GIVEN PASSAGE →
Re: remove iomap_writepage v2

Mel Gorman <mgorman@xxxxxxx> · Fri, 29 Jul 2022 10:22:16 +0100

On Thu, Jul 28, 2022 at 01:10:16PM +0200, Jan Kara wrote:
> Hi Christoph!
> 
> On Tue 19-07-22 06:13:07, Christoph Hellwig wrote:
> > this series removes iomap_writepage and it's callers, following what xfs
> > has been doing for a long time.
> 
> So this effectively means "no writeback from page reclaim for these
> filesystems" AFAICT (page migration of dirty pages seems to be handled by
> iomap_migrate_page()) which is going to make life somewhat harder for
> memory reclaim when memory pressure is high enough that dirty pages are
> reaching end of the LRU list. I don't expect this to be a problem on big
> machines but it could have some undesirable effects for small ones
> (embedded, small VMs). I agree per-page writeback has been a bad idea for
> efficiency reasons for at least last 10-15 years and most filesystems
> stopped dealing with more complex situations (like block allocation) from
> ->writepage() already quite a few years ago without any bug reports AFAIK.
> So it all seems like a sensible idea from FS POV but are MM people on board
> or at least aware of this movement in the fs land?
> 
> Added a few CC's for that.
> 

There is some context missing because it's not clear what the full impact is
but it is definitly the case that writepage is ignored in some contexts for
common filesystems so lets assume that writepage from reclaim context always
failed as a worst case scenario. Certainly this type of change is something
linux-mm needs to be aware of because we've been blind-sided before.

SUPPLIED RECORDS →
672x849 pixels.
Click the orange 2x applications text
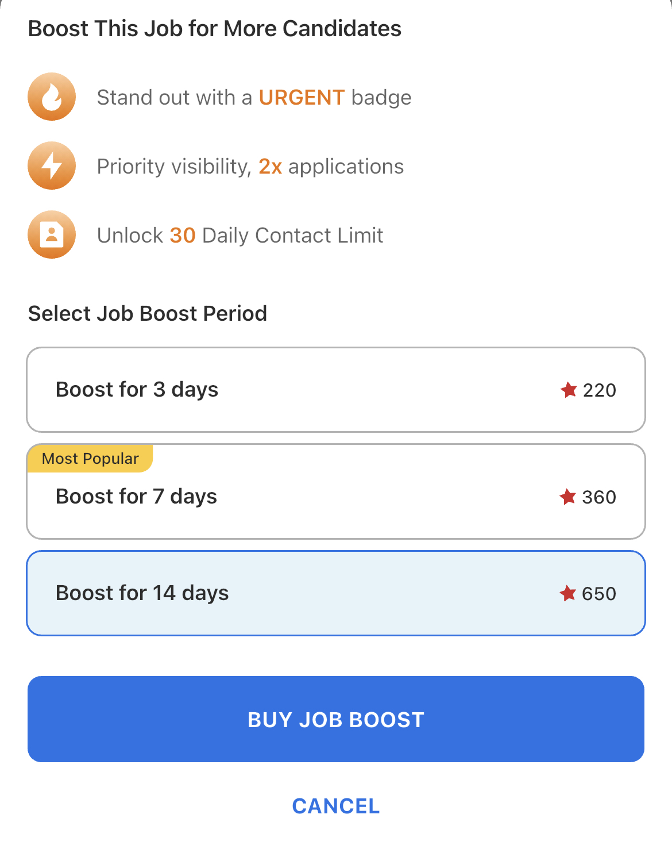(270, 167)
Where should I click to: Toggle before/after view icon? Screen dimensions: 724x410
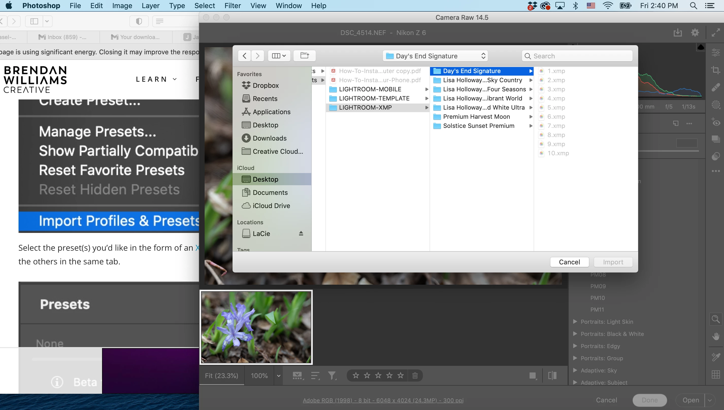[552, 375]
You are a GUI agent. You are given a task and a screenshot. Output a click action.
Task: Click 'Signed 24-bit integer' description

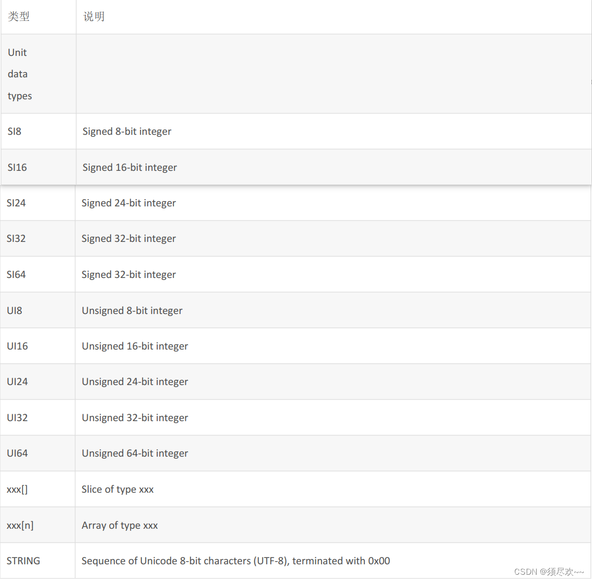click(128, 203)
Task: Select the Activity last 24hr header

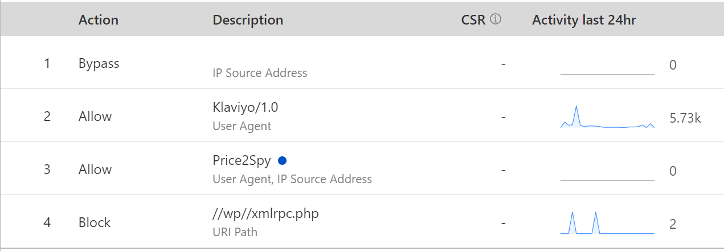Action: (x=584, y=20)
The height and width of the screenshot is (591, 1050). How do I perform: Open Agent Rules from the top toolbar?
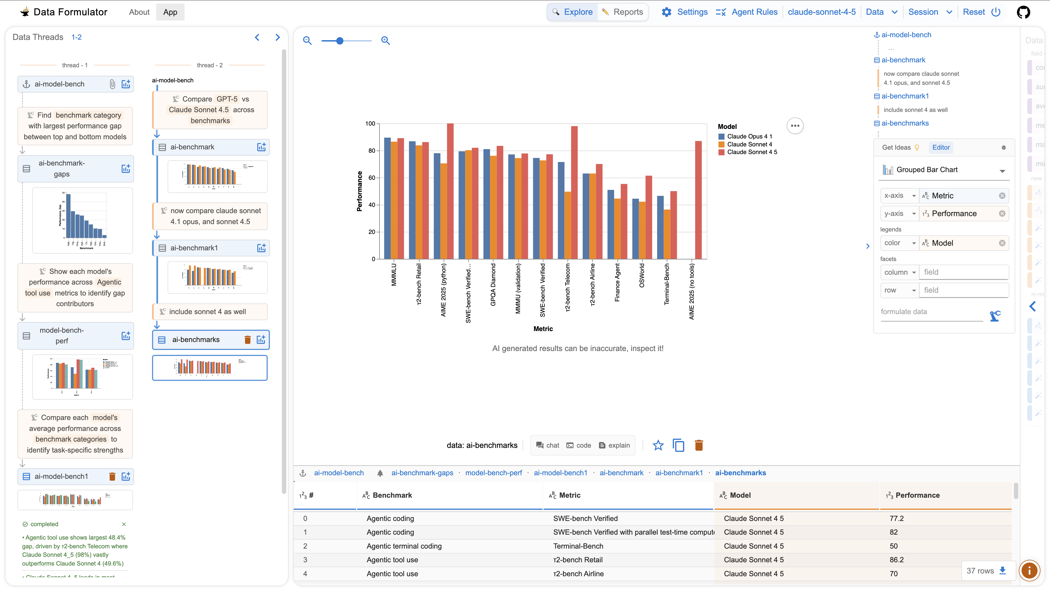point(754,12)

WHAT YOU WILL DO →
**A)** In the iomap_writepage thread, which function handles page migration of dirty pages?
**B)** Which people are named in the iomap_writepage thread? List every one.
**C)** Write what comes next in the iomap_writepage thread, picking up after its final sentence.

ANSWERS →
**A)** iomap_migrate_page()

**B)** Mel Gorman, Jan Kara, Christoph Hellwig

**C)**
I don't think it would be incredibly damaging although there *might* be
issues with small systems or cgroups. In many respects, vmscan has been
moving in this direction for a long time e.g. f84f6e2b0868 ("mm: vmscan:
do not writeback filesystem pages in kswapd except in high priority") and
e2be15f6c3ee ("mm: vmscan: stall page reclaim and writeback pages based on
dirty/writepage pages encountered"). This was roughly 10 years ago when
it was clear that FS writeback from reclaim context was fragile (iirc it
was partially due to concerns about stack depth and later concerns that a
filesystem would simply ignore the writeback request). There also is less
reliance on stalling reclaim by queueing and waiting on writeback but we now
should explicitly throttle if no progress is being made e.g. 69392a403f49
("mm/vmscan: throttle reclaim when no progress is being made") and some
follow-up fixes.

There still is a reliance on swap and shmem pages will not ignore writepage
but I assume that is still ok.

One potential caveat is if wakeup_flusher_threads() is ignored because
there is a reliance in reclaim that if all the pages at the tail of the
LRU are dirty pages not queued for writeback then wakeup_flusher_threads()
will do something so pages get marked for immediate reclaim when writeback
completes. Of course there is no guarantee that flusher threads will start
writeback on the old pages and the pages could be backed by a slow BDI
but wakeup_flusher_threads() should not be ignored.

Another caveat is that comments become misleading. Take for example the
comment "Only kswapd can writeback filesystem folios to avoid risk of
stack overflow." The wording should change to note that writepage may
do nothing at all.  There also might need to be some adjustment on when
pages get marked for immediate reclaim when they are dirty but not under
writeback. pageout() might need a tracepoint for "mapping->a_ops->writepage
== NULL" to help debug problems around a failure to queue pages for writback
although that could be done as a test patch for a bug.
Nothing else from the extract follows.